Later on, a boy came and asked me: "Is this freedom?". Excited and incredulous, he was looking at Tahrir. Young boys and girls were listening to "Not your prisoner", a rap of the Arab Nights. It reminded me of the 2009 "Iranian Green Movement", when Sarsim Mohacan and Shahin Najafi's rap inspired revolts. "I was arrested in the square on Friday," Mohammed revealed. "I was walking near Qasr Al Aini when the police stopped me harshly. When we arrived at the police station, they didn't find anything on me. After one day, they let me go" -- but he was shaken. Our last weird encounter was with Marco.

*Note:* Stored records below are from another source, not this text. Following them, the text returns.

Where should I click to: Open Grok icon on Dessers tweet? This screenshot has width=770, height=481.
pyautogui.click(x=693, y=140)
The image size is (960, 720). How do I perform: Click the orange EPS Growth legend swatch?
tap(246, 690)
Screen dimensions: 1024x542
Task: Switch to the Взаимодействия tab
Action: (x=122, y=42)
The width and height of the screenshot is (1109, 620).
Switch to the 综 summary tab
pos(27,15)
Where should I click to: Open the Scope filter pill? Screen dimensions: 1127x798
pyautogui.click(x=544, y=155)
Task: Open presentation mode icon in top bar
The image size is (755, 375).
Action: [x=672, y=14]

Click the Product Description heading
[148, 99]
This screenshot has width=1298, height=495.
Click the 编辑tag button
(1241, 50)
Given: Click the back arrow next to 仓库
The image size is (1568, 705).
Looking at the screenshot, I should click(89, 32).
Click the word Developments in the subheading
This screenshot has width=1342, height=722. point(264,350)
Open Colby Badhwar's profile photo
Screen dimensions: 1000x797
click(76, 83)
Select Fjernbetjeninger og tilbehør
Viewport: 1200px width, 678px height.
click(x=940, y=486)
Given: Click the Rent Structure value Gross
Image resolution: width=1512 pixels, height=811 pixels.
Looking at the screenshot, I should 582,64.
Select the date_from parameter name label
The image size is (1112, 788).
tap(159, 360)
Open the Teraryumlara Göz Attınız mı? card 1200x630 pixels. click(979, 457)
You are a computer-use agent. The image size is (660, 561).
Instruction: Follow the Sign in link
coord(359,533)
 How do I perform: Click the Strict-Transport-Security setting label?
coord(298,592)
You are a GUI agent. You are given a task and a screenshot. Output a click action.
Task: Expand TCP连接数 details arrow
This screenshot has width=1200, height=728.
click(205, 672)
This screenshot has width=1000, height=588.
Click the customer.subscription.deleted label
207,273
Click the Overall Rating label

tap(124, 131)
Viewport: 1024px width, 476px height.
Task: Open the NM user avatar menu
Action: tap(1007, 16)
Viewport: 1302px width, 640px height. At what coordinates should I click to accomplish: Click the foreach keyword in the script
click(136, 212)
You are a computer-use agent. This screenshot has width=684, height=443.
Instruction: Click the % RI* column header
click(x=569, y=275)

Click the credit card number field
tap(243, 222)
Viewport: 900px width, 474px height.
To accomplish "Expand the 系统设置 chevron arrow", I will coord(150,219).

He is a Sicilian who has been living in Egypt for 10 years. "Tahrir has been conquered by the Egyptian people," he said. "It's wonderful to spend hours with the millions who occupy the square: families, young people and artists who play the songs of Sheikh Imam and Sayed Derwish".
During the curfew nights, we speculated about every noise coming from the stairs and the streets around us. We couldn't help but looking out of the windows. The neighborhood was wrapped twice in a strange silence: Mubarak was supposed to give a speech on TV. The former president announced that he didn't intend to run in the September presidential elections and asked the demonstrators to be patient. Mubarak's speech triggered a controversial reaction among our Egyptian friends. They believed that he had made a wise decision. But the following day, during the well known "Camel Battle", the mood changed again suddenly. As usual, when we entered the square, the Muslim Brothers searched us carefully. But some men on carts and camel-drivers made it clear that they wanted us out of the square.
After 11 February 11, the curfew became from midnight to six am. But it's too late: Egyptian night life changed definitively. Nobody was on the street after midnight and Cairo's thousands of cafeterias are almost empty. Although there are ups and downs, Egyptians are now concerned about political discussions on the transition to democracy and they have left behind the exciting nights of the Revolution.